Russia Will Go Nuclear… if necessary

Dominic Cummings points out that US nuclear strategy has always rested on false and self-serving assumptions.

In the Cold War America based its nuclear strategy on an intellectual framework that was false.

It defined standards of ‘rationality’ then concluded the Soviets would not use nuclear weapons in many scenarios. There was a governing tautology: rational leaders would be deterred otherwise they would be irrational. Given this tautology, more vulnerability improves ‘stability’ (e.g submarine launched weapons), while better defence is ‘destabilising’ (e.g missile defence).

The Cold War was won. The West concluded ‘we were right’. Many in the world of policy concluded: there is a reliable theory of nuclear strategy that allows us to send carefully calibrated signals, like ‘escalate to de-escalate’. You can see this false confidence in many politicians, journalists and academics over the past month. E.g Professor Elliot Cohen’s calls for America to attack Russian forces because he’s confident Putin is bluffing.

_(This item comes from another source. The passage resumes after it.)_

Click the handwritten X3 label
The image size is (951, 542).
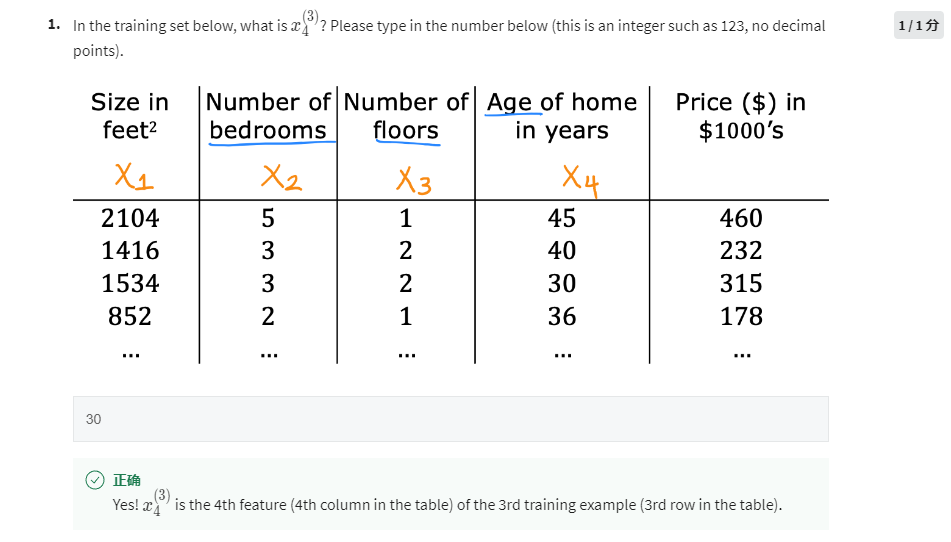tap(413, 180)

After the 1991 collapse some scholars went to talk to those actually in charge in Russia. They read documents. They discovered that we’d been wrong in crucial ways all along. Actually the Soviets planned early and heavy use of nuclear weapons in many scenarios including outbreak of conventional war in Europe.

The theoretical basis of some of the west’s analysis, such as game theory from the likes of the economist Schelling, had been disastrously misleading. More important (I think) was the development of a theory that encouraged leaders/strategists to ignore an eternal lesson of history: one story after another of people risking death in ways opponents or observers thought ‘irrational’, ‘crazy’.

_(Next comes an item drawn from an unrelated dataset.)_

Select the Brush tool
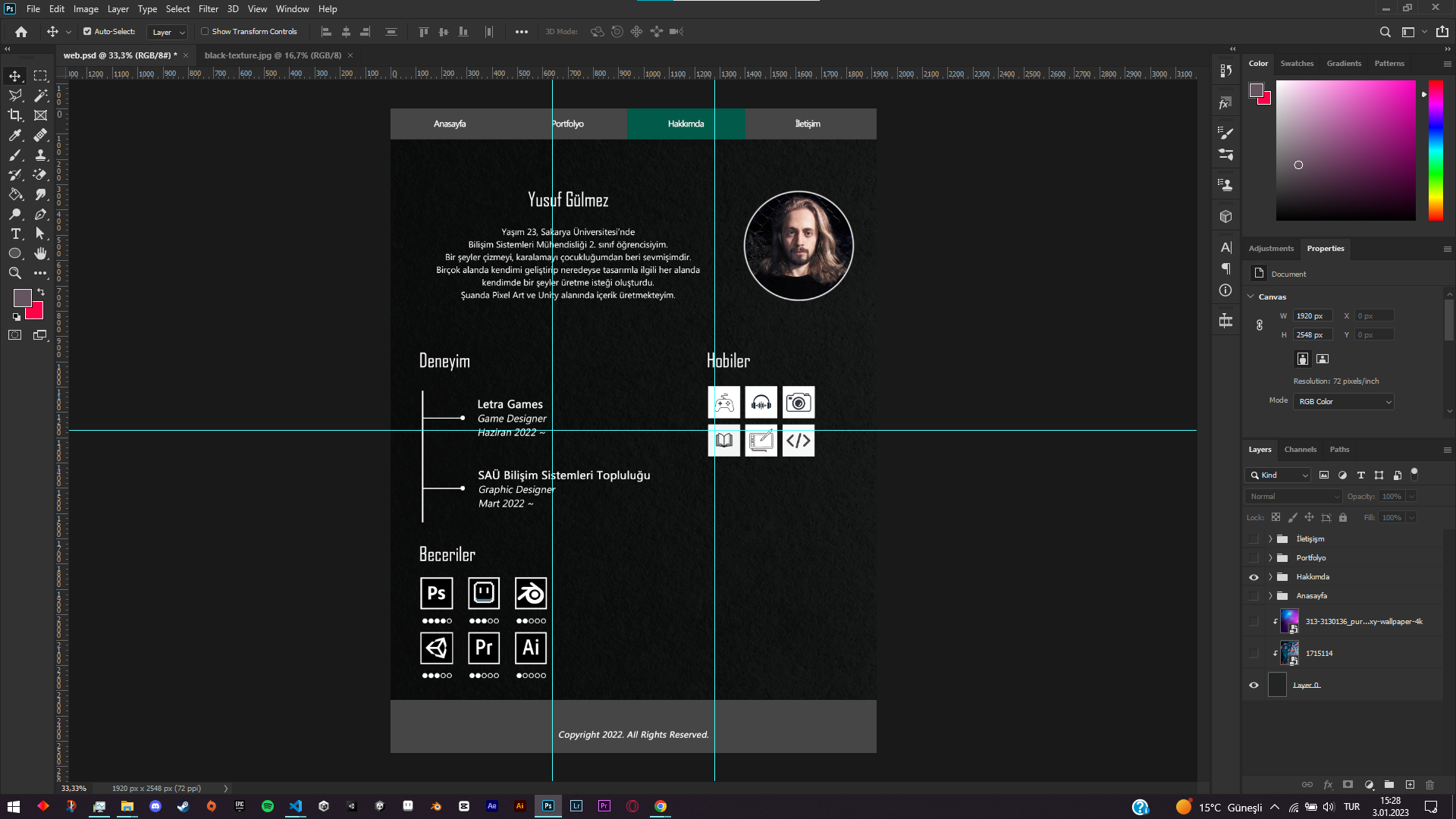 coord(14,155)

Despite being a game designer, I would not hesitate to declare that history is a much more reliable guide to anticipating human behavior than game theory. Because humans are irrational creatures and game theory relies upon something that is observably rare, to the extent it can even be said to exist at all, which is to say human rationality.

Cummings also points out that the globalist narrative concerning the Russian leader flies directly in the face of these strategic assumptions.

The more you think ‘Putin made a terrible blunder in invading Ukraine, he’s lost the plot, isolated by covid fear, the institutions around him don’t work, he’s fed lies by sycophants’ — which is the standard view in London and DC today — the more sceptical you should be that simplistic ideas from the Cold War about ‘rationality’ and deterrence would work as planned.

Fortunately, the globalist narrative is entirely false. Which, no doubt, is why Cummings has reached the correct conclusion that should be shared by every Christian, every defender of Western civilization, and anyone who cherishes the Good, the Beautiful, and the True.

If you care about ‘preserving western values’, I strongly advise that you focus on regime change in London and Washington, not in Moscow. Putin is less dangerous than our own idiocracy.